The first Assassin’s Creed is seen as an important stepping-stone in the way open-world games are developed nowadays. While more people find AC2 to be the high point of the series (including me until this final play session, where I think AC1 just pips it), AC1 is remarkable in how if you updated the graphics it could still stand somewhat with its contemporaries.

Let’s count them off;

  1. Open world, check.
  2. Collectables that are pretty meaningless, check.
  3. Map that opens up when you scale towers, even Ubisoft made a joke about how much of a trope it had become in their games.

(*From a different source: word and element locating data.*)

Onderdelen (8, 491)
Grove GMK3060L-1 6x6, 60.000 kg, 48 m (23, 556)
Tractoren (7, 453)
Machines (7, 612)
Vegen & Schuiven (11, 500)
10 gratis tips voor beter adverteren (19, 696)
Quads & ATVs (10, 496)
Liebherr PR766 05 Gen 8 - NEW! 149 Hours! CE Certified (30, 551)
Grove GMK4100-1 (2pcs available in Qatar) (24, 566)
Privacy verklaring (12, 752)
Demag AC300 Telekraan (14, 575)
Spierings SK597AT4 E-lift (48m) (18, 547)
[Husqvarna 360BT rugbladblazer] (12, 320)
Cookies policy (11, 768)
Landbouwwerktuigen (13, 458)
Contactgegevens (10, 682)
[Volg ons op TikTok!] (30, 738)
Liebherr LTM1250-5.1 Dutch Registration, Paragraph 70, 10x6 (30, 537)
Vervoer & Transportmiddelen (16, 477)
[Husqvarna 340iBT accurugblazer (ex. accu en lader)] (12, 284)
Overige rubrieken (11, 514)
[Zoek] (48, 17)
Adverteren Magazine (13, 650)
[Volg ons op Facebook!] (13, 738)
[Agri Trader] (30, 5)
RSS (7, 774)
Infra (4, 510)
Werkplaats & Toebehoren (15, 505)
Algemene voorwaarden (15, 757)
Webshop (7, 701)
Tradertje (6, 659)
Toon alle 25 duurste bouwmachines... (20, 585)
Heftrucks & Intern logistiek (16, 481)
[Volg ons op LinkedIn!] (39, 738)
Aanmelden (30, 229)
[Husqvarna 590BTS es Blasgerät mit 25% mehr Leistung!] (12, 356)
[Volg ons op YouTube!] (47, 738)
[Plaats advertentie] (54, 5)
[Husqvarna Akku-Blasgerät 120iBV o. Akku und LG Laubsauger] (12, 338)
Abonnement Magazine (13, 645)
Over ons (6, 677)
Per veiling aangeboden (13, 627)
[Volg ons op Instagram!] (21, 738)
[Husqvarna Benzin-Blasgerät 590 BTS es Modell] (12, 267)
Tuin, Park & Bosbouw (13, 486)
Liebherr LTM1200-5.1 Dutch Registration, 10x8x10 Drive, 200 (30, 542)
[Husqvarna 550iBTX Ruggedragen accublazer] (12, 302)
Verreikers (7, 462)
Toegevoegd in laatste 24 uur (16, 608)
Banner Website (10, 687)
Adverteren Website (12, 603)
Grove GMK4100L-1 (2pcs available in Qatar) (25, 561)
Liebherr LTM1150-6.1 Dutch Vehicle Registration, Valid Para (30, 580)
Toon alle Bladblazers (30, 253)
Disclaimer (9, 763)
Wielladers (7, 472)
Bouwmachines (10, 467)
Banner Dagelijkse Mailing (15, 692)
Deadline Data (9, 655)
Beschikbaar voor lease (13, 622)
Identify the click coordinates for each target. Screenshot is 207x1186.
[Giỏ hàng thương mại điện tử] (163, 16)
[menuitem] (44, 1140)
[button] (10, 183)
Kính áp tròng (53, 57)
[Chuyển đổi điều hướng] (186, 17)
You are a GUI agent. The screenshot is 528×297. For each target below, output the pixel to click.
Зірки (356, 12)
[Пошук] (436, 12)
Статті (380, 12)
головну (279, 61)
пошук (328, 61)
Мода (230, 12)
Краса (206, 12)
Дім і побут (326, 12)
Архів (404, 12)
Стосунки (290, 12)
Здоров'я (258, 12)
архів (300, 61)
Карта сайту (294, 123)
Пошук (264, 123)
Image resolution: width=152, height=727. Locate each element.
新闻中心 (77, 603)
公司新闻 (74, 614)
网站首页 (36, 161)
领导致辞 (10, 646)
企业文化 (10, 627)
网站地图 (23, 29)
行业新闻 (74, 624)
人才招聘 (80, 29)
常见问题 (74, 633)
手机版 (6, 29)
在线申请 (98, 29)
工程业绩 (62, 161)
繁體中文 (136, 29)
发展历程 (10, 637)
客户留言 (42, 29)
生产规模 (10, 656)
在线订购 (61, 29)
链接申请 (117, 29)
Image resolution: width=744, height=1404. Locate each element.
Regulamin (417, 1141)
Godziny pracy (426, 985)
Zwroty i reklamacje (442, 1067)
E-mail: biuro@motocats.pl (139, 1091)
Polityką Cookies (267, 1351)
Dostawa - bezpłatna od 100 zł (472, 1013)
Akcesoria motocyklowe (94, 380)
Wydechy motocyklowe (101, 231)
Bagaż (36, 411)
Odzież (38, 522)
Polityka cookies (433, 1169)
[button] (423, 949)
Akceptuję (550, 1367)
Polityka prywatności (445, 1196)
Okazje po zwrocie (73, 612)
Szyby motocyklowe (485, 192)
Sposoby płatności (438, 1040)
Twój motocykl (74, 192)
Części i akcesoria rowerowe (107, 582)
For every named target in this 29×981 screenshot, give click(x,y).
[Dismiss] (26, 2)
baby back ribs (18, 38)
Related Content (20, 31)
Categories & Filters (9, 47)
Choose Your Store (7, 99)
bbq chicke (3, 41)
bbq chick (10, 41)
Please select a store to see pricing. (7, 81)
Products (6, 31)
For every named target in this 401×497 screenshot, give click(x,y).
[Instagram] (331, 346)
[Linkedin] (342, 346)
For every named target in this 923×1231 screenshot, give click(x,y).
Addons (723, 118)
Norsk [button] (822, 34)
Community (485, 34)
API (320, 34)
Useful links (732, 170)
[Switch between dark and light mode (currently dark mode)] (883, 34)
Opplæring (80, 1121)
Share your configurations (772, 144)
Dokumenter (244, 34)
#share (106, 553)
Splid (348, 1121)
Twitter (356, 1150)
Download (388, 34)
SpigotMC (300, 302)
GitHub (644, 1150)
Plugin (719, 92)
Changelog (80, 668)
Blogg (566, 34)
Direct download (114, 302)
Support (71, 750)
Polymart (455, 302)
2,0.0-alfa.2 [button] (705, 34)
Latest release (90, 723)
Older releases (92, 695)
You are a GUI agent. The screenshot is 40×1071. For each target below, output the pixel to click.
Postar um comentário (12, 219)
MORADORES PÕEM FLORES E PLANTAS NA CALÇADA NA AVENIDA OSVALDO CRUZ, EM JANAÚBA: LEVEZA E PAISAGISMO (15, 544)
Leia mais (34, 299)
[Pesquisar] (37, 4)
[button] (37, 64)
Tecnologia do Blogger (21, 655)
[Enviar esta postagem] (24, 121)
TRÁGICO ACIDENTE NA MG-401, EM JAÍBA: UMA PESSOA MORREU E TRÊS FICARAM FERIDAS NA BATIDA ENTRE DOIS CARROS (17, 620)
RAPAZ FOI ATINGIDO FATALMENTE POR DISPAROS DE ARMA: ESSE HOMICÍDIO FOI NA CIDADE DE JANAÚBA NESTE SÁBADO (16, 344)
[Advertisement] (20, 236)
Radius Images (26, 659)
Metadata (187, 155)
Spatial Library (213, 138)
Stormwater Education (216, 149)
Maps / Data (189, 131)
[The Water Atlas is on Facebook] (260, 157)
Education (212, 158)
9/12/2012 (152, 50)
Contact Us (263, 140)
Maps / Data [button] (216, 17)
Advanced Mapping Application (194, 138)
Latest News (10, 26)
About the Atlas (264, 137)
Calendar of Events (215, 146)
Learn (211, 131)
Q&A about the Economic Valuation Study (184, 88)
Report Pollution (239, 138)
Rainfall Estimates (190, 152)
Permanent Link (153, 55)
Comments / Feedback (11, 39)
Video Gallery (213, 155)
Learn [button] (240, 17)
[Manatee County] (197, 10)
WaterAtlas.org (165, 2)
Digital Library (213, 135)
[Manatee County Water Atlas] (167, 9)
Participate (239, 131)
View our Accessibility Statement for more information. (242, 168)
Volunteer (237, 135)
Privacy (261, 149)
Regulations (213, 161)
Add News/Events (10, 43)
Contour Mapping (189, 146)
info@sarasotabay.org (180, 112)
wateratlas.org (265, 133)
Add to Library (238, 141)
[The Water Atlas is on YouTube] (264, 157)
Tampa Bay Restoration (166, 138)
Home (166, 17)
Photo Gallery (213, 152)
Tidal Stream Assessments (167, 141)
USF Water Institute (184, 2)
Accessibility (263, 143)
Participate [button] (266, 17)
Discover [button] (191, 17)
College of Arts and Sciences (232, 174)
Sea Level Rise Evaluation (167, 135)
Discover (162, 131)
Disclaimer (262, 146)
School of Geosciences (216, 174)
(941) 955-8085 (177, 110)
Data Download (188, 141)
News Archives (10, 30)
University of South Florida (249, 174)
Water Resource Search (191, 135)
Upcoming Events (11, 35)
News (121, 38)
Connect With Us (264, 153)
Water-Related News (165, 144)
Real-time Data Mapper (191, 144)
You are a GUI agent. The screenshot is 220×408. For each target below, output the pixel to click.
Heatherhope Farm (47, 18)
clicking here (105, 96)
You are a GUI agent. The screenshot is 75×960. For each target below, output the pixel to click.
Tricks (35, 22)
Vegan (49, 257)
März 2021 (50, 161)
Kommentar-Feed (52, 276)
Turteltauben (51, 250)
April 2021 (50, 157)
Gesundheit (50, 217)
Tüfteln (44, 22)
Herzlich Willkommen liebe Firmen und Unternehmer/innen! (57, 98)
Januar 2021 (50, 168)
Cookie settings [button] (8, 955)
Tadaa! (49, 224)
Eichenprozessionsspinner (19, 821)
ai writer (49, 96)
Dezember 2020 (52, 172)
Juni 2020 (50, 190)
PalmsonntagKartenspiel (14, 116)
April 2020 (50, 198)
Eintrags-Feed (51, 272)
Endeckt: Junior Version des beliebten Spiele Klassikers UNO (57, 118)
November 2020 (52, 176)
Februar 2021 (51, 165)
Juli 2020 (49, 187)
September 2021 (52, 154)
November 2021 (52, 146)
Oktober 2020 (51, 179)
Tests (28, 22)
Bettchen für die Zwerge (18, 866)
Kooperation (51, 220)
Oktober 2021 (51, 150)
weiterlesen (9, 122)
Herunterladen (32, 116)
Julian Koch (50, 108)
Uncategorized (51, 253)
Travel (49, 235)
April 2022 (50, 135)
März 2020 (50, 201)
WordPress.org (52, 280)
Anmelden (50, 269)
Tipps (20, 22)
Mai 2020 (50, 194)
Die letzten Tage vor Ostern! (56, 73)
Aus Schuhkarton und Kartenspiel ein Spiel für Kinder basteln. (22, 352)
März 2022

This idea of AC1 as being more of a proof-of-concept is so ingrained that it has become shorthand for other similarly repetitive games. Mafia 3 was unfavourably compared to AC1 by it being a mostly empty map with the same few side missions.

Looking at Assassin’s Creed nowadays, you can see how it influenced the later games. Characters like Ezio, Edward, and the Frye twins were obviously created in response to Altair and his other sour brothers, Connor and Arno. The setting influenced later games locations, with Revelations obviously taking inspiration from AC1 with its Eastern location and design after having two games of classical European architecture in the form of AC2 and Brotherhood.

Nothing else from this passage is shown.